● **Aim of the exercise**: When you retype the data, keep every line exactly as it appears.

● **Data supplied**:
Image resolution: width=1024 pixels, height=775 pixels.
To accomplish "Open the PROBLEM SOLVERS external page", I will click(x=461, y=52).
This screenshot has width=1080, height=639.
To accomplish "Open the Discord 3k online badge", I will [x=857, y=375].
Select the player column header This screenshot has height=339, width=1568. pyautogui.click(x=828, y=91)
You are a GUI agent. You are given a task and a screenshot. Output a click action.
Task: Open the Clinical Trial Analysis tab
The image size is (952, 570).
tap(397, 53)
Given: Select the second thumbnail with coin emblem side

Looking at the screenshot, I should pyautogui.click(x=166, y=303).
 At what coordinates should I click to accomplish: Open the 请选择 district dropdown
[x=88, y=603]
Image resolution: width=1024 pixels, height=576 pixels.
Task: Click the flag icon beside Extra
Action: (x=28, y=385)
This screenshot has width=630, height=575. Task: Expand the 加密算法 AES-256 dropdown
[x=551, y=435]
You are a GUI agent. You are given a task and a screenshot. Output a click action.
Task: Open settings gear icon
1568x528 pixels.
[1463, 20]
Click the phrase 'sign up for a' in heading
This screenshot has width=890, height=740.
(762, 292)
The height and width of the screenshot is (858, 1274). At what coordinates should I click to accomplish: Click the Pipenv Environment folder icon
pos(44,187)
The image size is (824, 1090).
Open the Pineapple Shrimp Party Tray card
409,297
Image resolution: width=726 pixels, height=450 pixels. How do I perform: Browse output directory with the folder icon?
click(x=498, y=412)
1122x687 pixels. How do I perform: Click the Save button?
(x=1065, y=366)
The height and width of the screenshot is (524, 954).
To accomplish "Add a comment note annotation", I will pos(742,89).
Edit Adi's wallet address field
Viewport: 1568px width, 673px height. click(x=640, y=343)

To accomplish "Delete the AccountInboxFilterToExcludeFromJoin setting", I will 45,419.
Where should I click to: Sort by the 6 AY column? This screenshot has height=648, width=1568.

● **Answer**:
Image resolution: width=1024 pixels, height=775 pixels.
To accomplish "Open the PROBLEM SOLVERS external page", I will click(x=461, y=52).
This screenshot has width=1080, height=639.
To accomplish "Open the Discord 3k online badge", I will [x=857, y=375].
Select the player column header This screenshot has height=339, width=1568. pyautogui.click(x=828, y=91)
You are a GUI agent. You are given a task and a screenshot. Output a click action.
Task: Open the Clinical Trial Analysis tab
The image size is (952, 570).
tap(397, 53)
Given: Select the second thumbnail with coin emblem side

Looking at the screenshot, I should pyautogui.click(x=166, y=303).
 At what coordinates should I click to accomplish: Open the 请选择 district dropdown
[x=88, y=603]
Image resolution: width=1024 pixels, height=576 pixels.
Task: Click the flag icon beside Extra
Action: (x=28, y=385)
This screenshot has width=630, height=575. Task: Expand the 加密算法 AES-256 dropdown
[x=551, y=435]
You are a GUI agent. You are given a task and a screenshot. Output a click action.
Task: Open settings gear icon
1568x528 pixels.
[1463, 20]
Click the phrase 'sign up for a' in heading
This screenshot has width=890, height=740.
(762, 292)
The height and width of the screenshot is (858, 1274). At what coordinates should I click to accomplish: Click the Pipenv Environment folder icon
pos(44,187)
The image size is (824, 1090).
Open the Pineapple Shrimp Party Tray card
409,297
Image resolution: width=726 pixels, height=450 pixels. How do I perform: Browse output directory with the folder icon?
click(x=498, y=412)
1122x687 pixels. How do I perform: Click the Save button?
(x=1065, y=366)
The height and width of the screenshot is (524, 954).
To accomplish "Add a comment note annotation", I will pos(742,89).
Edit Adi's wallet address field
Viewport: 1568px width, 673px height. click(x=640, y=343)

To accomplish "Delete the AccountInboxFilterToExcludeFromJoin setting", I will 45,419.
Where should I click to: Sort by the 6 AY column? This screenshot has height=648, width=1568.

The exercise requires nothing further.